DATA SUPPLIED: Begin
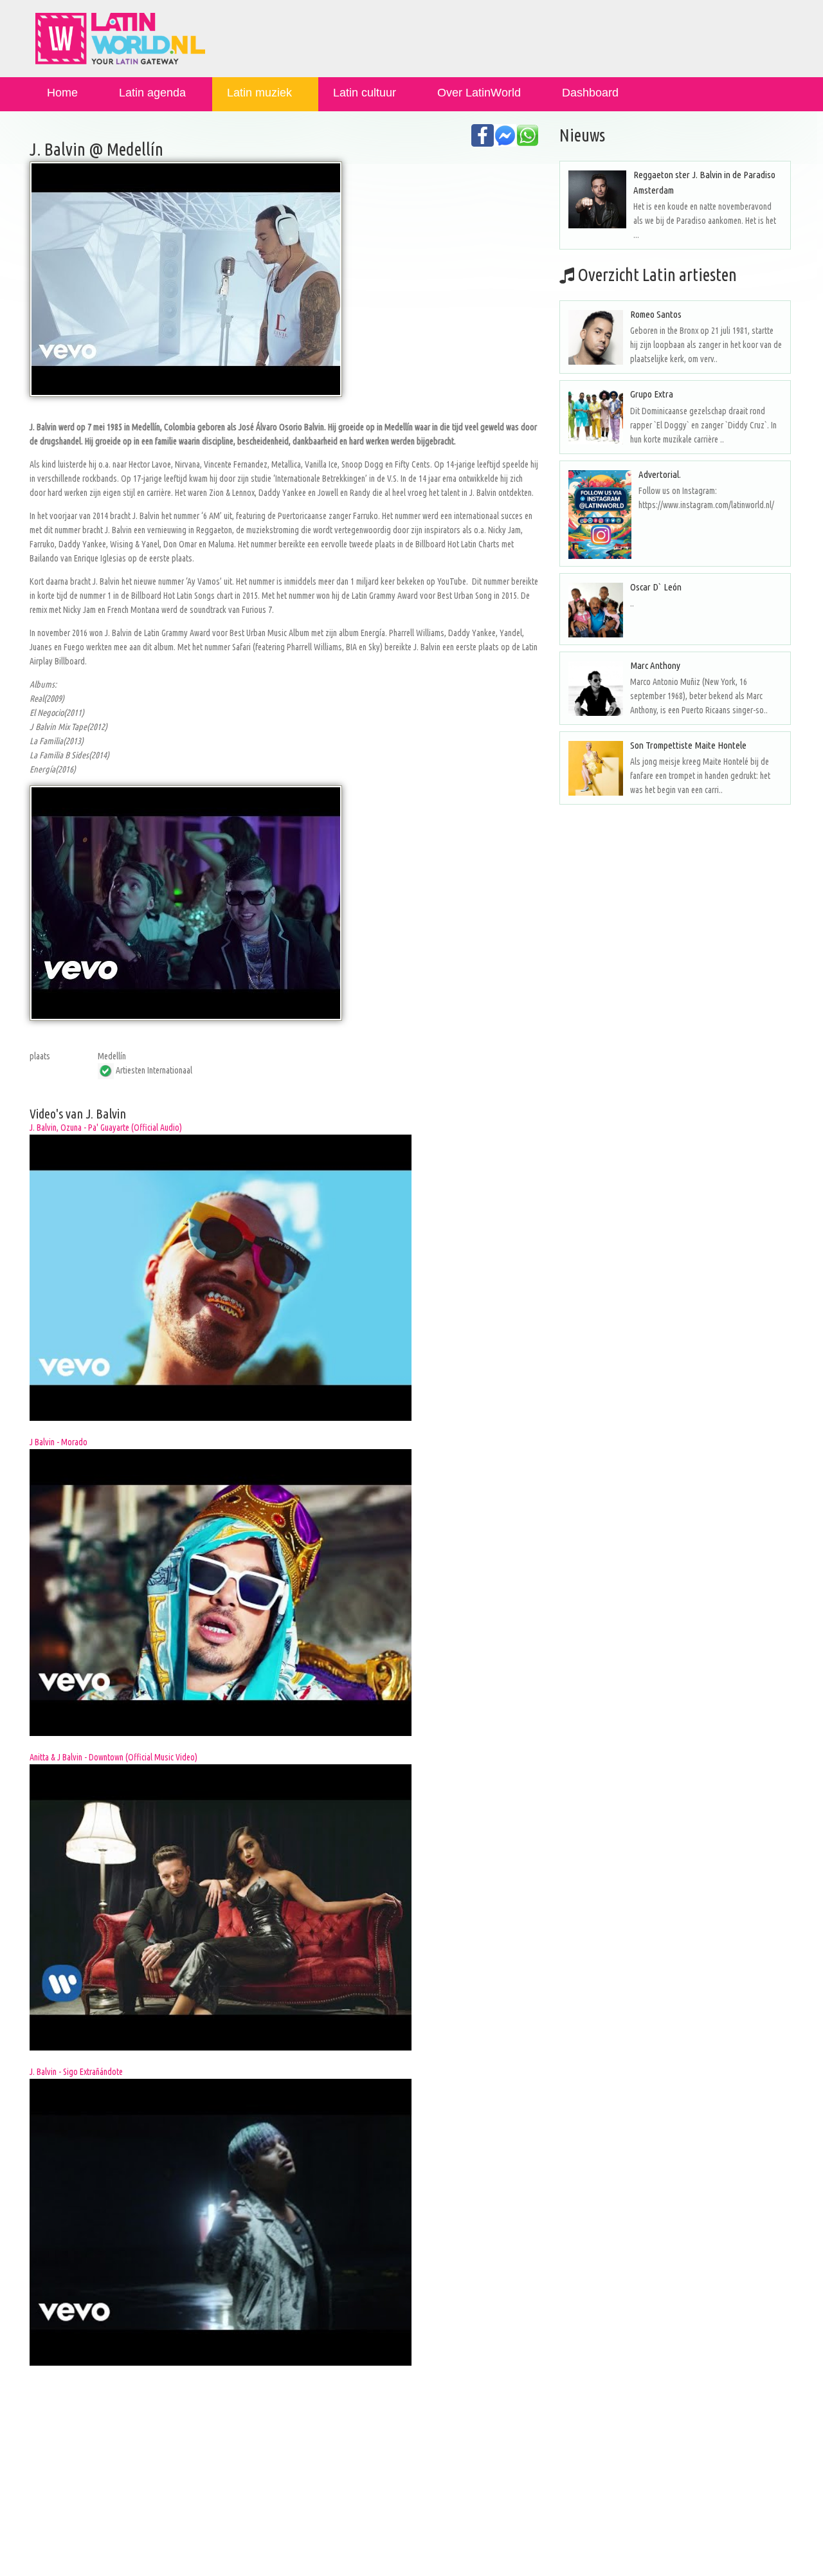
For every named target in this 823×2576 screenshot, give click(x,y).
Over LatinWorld (479, 92)
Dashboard (590, 92)
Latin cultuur (364, 92)
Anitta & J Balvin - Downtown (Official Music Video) (113, 1757)
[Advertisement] (284, 2470)
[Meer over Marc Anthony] (595, 688)
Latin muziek (259, 92)
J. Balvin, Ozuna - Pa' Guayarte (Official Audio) (106, 1127)
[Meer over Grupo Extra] (595, 417)
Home (62, 92)
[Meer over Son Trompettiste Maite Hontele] (595, 768)
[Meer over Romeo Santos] (595, 337)
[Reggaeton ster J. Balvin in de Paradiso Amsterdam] (597, 199)
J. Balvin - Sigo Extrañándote (76, 2072)
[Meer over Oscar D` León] (595, 610)
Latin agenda (152, 92)
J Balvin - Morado (58, 1442)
DATA SUPPLIED: End
■ WHAT IS NEEDED
Above are the records. Identify each line that contains the word "Official".

■ ANSWER SPACE
Anitta & J Balvin - Downtown (Official Music Video) (113, 1757)
J. Balvin, Ozuna - Pa' Guayarte (Official Audio) (106, 1127)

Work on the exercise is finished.